The second stream is content marketplaces. If AI platforms are going to use publisher content to generate answers, publishers are increasingly pushing for compensation models. Distadio describes a marketplace model where publishers make their content available in a licensed environment and AI platforms pay for access rather than crawling it for free. "There is a movement in the industry, both in the US and Europe, to coordinate between AI platforms and publishers. The intention is to figure out ways to compensate publishers. If platforms rely on that content, sustainable compensation models will need to emerge," he shares.
The third revenue path is first-party data built through gated access. Whether through subscriptions, paywalls, or simple logins, publishers who know their audience can target more precisely and command higher CPMs. In healthcare, for example, Distadio points to NPI-level data, the unique ten-digit identifier assigned to every physician, as the kind of deep audience intelligence that makes a publisher's inventory irreplaceable. "Every doctor has an NPI number, and that number tells you their specialty. With that data, we can reach the right audience at the right time. We don't rely on cookies."
Vertical data is the moat
The ad tech companies most exposed to the traffic collapse are the horizontal middlemen, platforms that aggregate undifferentiated inventory across the open web and broker it to advertisers without proprietary audience data. When traffic drops 20%, their entire value proposition shrinks by the same margin. By contrast, the companies that are insulated are the ones with deep vertical data that advertisers can't get anywhere else. Distadio's own platform operates exclusively in healthcare, connecting pharmaceutical advertisers with verified physicians across a network of medical publishers. That specificity makes the inventory defensible even as broader open-web traffic contracts. "We have a very strong first-party data set because we're a company with digital DNA for healthcare," he says. "The founder was a doctor who built a digital company. We know the needs of doctors and healthcare providers. That explains the company's success, because we don't depend on cookies. We can target precisely."

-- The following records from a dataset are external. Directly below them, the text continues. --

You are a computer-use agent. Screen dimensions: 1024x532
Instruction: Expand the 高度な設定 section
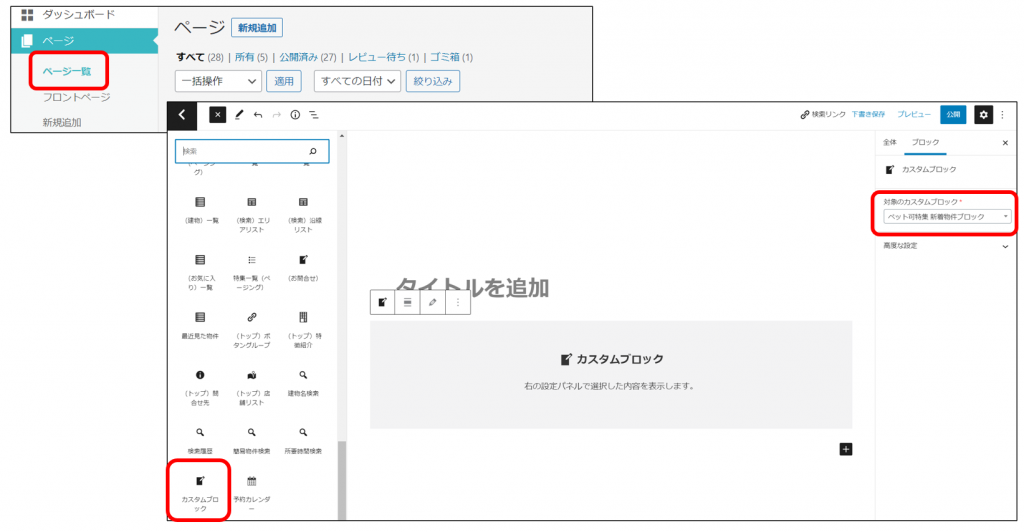click(946, 246)
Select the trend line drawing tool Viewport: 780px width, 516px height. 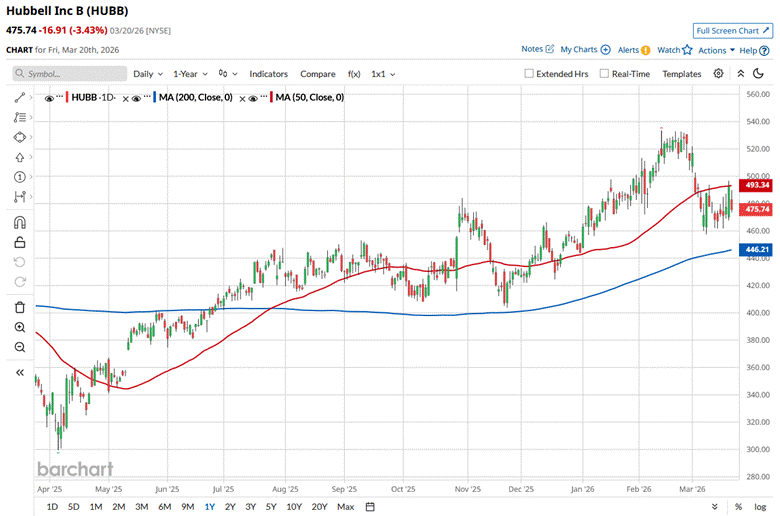20,97
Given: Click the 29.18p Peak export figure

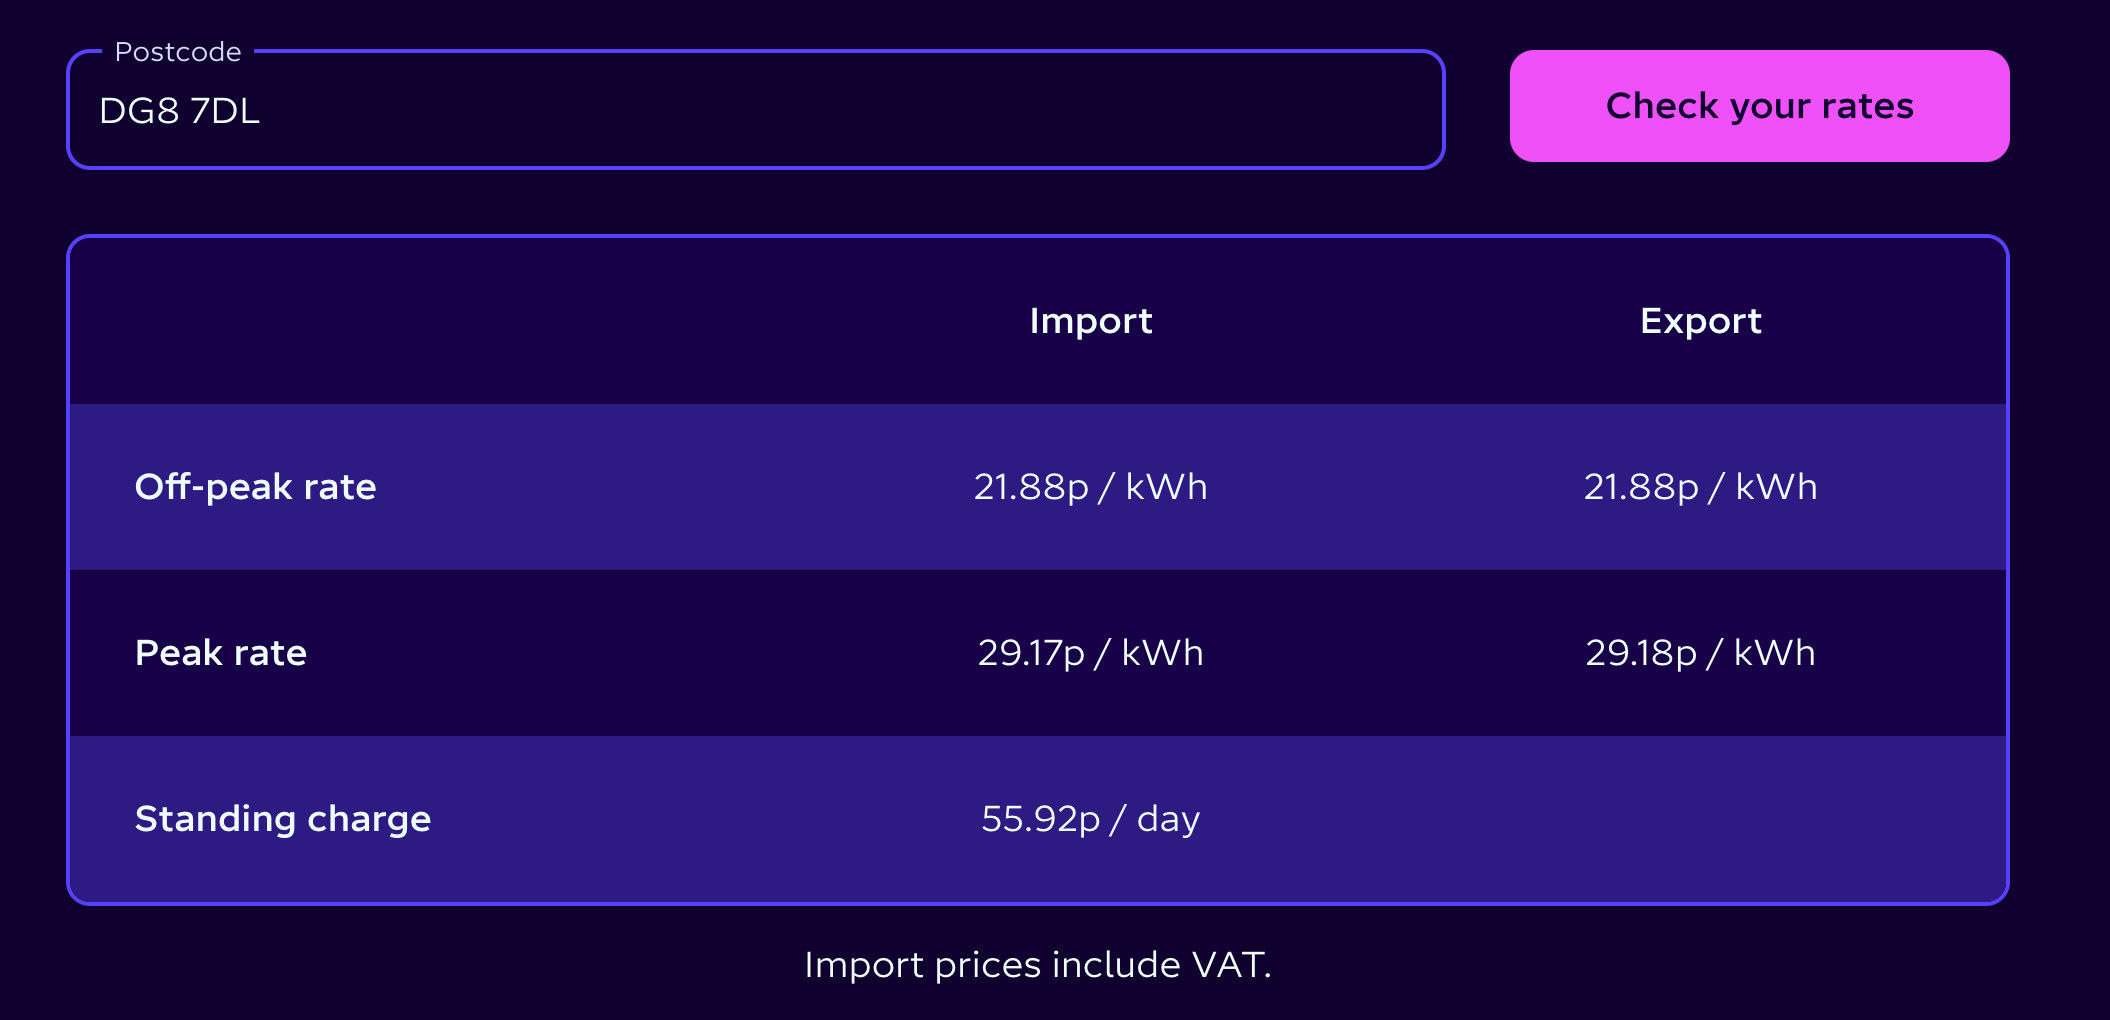Looking at the screenshot, I should (x=1641, y=653).
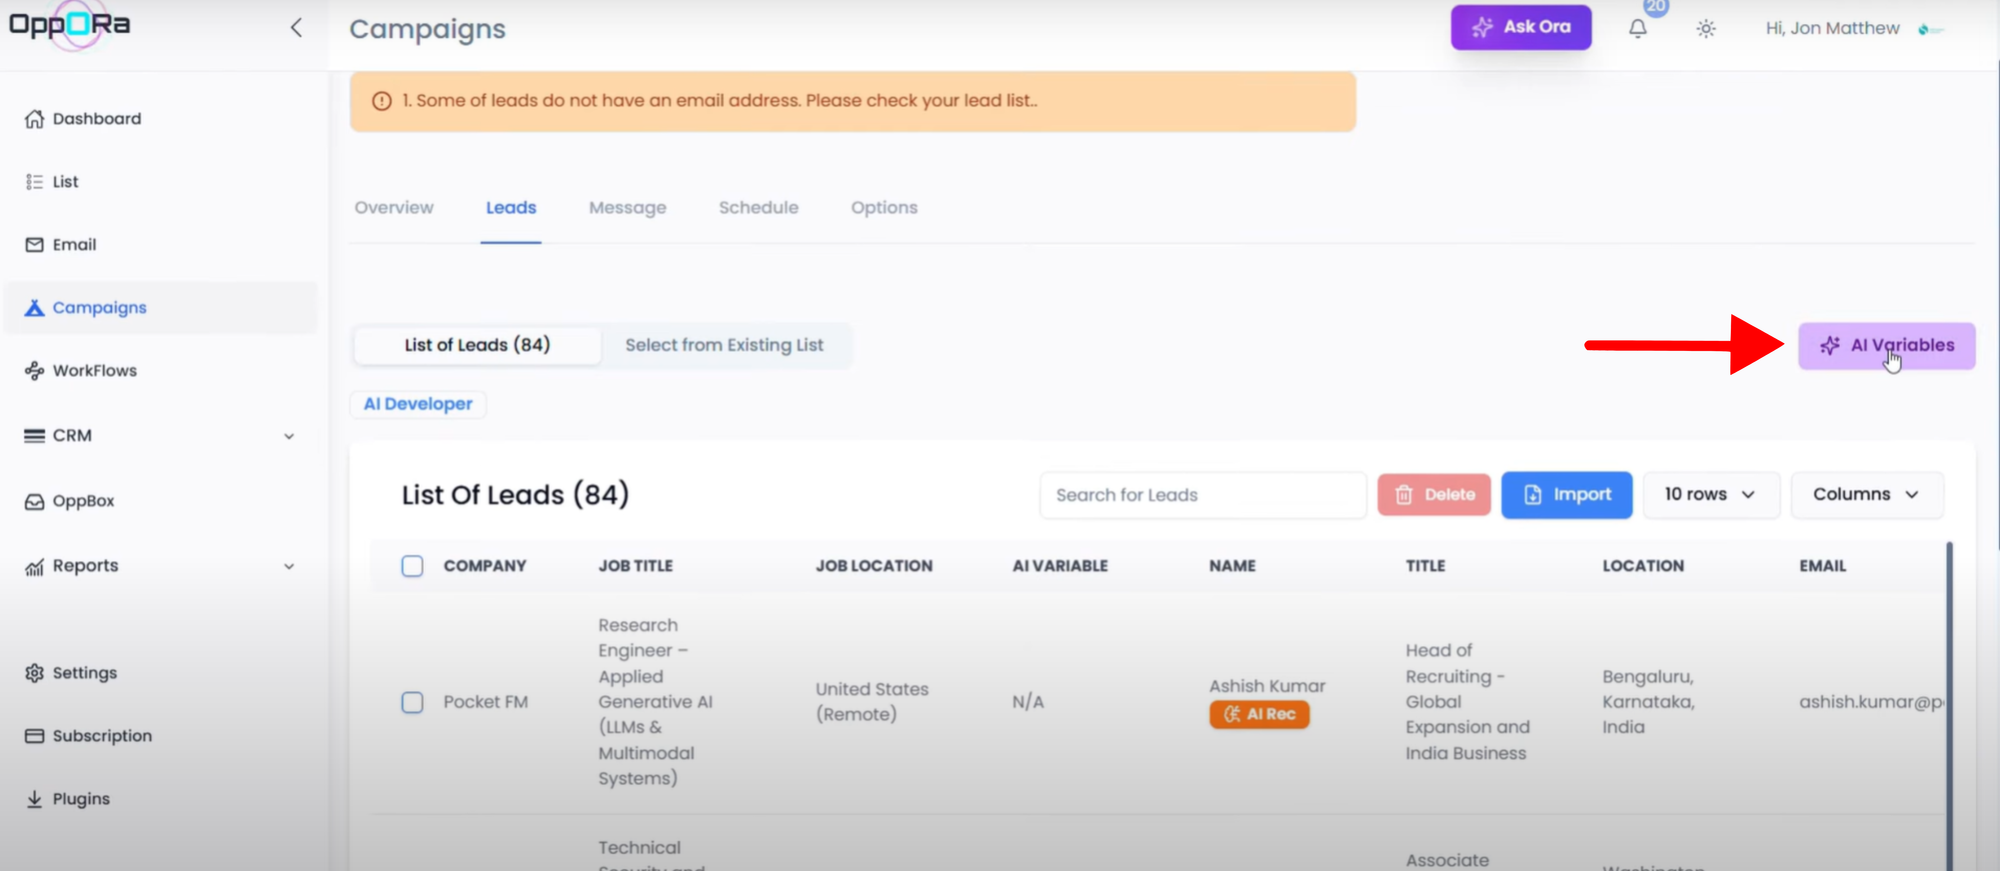2000x871 pixels.
Task: Open the Email sidebar item
Action: [x=74, y=245]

For ad tech sales organizations in any vertical, the lesson is that generalist scale is becoming a liability. The defensible position is knowing your audience better than anyone else and building data assets that can't be replicated by a crawling algorithm.
Follow the user, not the channel
Distadio closes with a story that doubles as a GTM philosophy. At a conference in Florida, his manager asked whether he was heading to the pool after the sessions ended. He recognizes that since his clients were at the pool, that's where he needed to be. "That's exactly what publishers and advertisers need to do. There's a new behavior. The way you use the internet is different from the way I do. You need to go where your audience is, not where your channel used to be." The publishers and ad tech companies that survive this transition recognize that content is the product, distribution is variable, and the only durable advantage is knowing your audience well enough to follow them wherever they lead.